L’article 1059 alinéa 1 du Code civil du Québec (C.C.Q.) exclut clairement toute possibilité de modification tacite de 2 des 3 composantes de la déclaration de copropriété, soit l’acte constitutif de copropriété et l’état descriptif des fractions, puisque toute modification à ces composantes doit être notariée. D’autre part, le législateur a modifié l’article 1060 C.C.Q. afin de préciser que toute modification au règlement de l’immeuble doit être effectuée de manière expresse. Il a également indiqué, à l’article 1096 C.C.Q., qu’une telle modification doit faire l’objet d’une décision du syndicat prise à la majorité des voix des copropriétaires. Or, ces modifications, qui sont entrées en vigueur le 10 janvier 2020, sont déclaratoires. Ainsi, depuis le 1er janvier 1994, la loi exclut toute possibilité de modifier tacitement quelque composante que ce soit d’une déclaration de copropriété. En outre, le fait que la déclaration de copropriété en l’espèce a été signée avant l’entrée en vigueur du Code civil du Québec ne rend pas ces dispositions inapplicables car, aux termes de l’article 53 alinéa 1 de la Loi sur l’application de la réforme du Code civil, «[l]a copropriété divise d’un immeuble établie avant le 1er janvier 1994 est régie par la loi nouvelle». Le juge a donc commis une erreur révisable en constatant que la déclaration de copropriété avait fait l’objet d’une modification tacite permettant à Micro d’entreposer des biens sur la parcelle de terrain litigieuse.

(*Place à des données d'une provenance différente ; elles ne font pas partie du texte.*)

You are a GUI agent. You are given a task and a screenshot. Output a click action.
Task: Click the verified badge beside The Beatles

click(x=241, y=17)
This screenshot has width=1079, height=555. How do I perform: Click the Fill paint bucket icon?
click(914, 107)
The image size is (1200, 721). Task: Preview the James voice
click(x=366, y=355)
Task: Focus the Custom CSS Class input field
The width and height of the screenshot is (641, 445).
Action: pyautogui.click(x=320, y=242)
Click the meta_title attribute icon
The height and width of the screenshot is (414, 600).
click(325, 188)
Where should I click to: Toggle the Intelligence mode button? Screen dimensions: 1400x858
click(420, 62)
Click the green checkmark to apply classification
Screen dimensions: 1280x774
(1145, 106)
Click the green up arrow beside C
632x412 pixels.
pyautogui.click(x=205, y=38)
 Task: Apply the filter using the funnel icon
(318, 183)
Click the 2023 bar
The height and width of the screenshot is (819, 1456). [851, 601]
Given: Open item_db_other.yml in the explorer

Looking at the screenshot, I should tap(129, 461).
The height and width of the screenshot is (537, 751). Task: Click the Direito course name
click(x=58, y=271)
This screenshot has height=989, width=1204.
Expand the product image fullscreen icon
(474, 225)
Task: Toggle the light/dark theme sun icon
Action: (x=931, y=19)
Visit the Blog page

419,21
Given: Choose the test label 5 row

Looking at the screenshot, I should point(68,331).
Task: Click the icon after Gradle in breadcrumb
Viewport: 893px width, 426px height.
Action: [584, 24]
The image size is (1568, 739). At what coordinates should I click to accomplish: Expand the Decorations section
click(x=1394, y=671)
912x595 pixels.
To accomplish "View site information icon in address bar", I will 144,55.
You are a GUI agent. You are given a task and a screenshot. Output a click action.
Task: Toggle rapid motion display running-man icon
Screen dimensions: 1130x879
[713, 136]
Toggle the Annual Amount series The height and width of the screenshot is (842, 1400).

L’intimée se méprend par ailleurs lorsqu’elle prétend que la déclaration de copropriété autoriserait l’entreposage de biens. La disposition invoquée est inapplicable à la plupart des biens entreposés sur la parcelle litigieuse. De plus, une autorisation préalable devait être obtenue, le cas échéant.
Enfin, l’intimée n’est pas fondée à invoquer le caractère discrétionnaire du pouvoir d’accorder une injonction et, plus particulièrement, à recourir à la théorie dite des «mains propres». D’une part, à supposer même que cette théorie puisse trouver application, il n’y a aucune preuve de gestes répréhensibles commis par l’appelant. D’autre part, le principe d’equity applicable en l’espèce serait plutôt la théorie des laches. Or, celle-ci ne saurait être d’aucun secours à l’intimée puisqu’il s’agit d’une de ces théories d’equity qui, parce qu’elles ont pour effet de limiter la disponibilité de l’exécution en nature, n’ont pas leur place en droit québécois des obligations, du moins depuis la consécration de l’exécution en nature en tant que mode général de mise en oeuvre du droit à l’exécution des obligations de droit privé.
Puisque l’exécution en nature est permise, au sens où l’entend l’article 1601 C.C.Q., il y a lieu de faire droit, en partie, à la demande d’injonction de l’appelant. Celui-ci n’a pas, par son silence et son inaction au fil des ans, renoncé au bénéfice des dispositions pertinentes de la déclaration de copropriété.
Enfin, comme le constat du juge relatif au caractère abusif de la demande en dommages-intérêts est intimement lié à sa conclusion selon laquelle la déclaration de copropriété avait fait l’objet d’une modification tacite, la conclusion du jugement entrepris constatant le caractère abusif de cette demande est infirmée.
Instance précédente : Juge Donald Bisson, C.S., Terrebonne (Saint-Jérôme), 700-17-016749-201, 2021-12-02, 2021 QCCS 4973, SOQUIJ AZ-51813020.
Réf. ant : (C.S., 2021-12-02), 2021 QCCS 4973, SOQUIJ AZ-51813020, 2022EXP-71.